[Dataset]
····················
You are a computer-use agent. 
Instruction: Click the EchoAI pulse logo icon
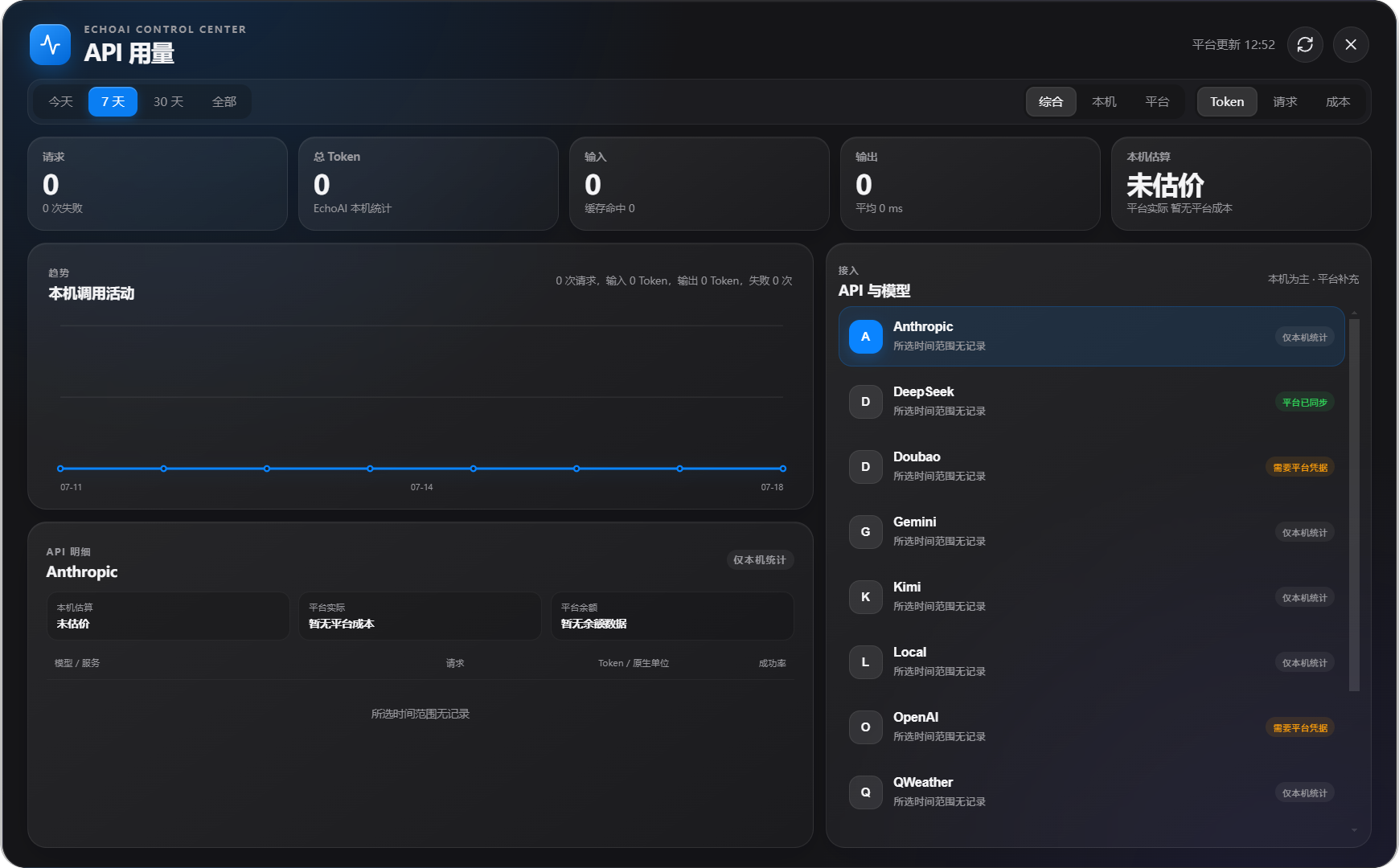pos(50,44)
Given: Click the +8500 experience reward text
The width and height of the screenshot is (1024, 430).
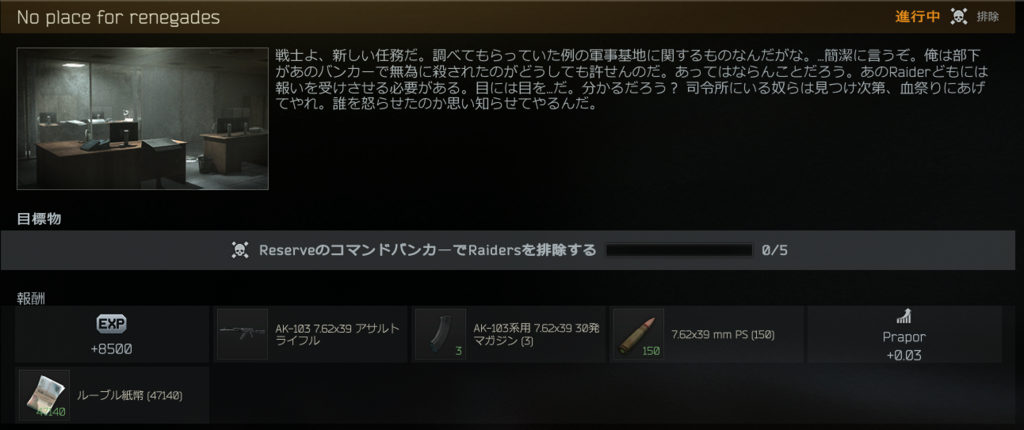Looking at the screenshot, I should click(112, 349).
····················
[Work order] The task requires restating verbatim the lines from the one that holds "Instruction: Click the EchoAI pulse logo icon" through the end of the listing, both ends counted, and no pictures.

[Result of the exercise]
Instruction: Click the EchoAI pulse logo icon
pos(50,44)
Given: Click the +8500 experience reward text
The width and height of the screenshot is (1024, 430).
Looking at the screenshot, I should click(112, 349).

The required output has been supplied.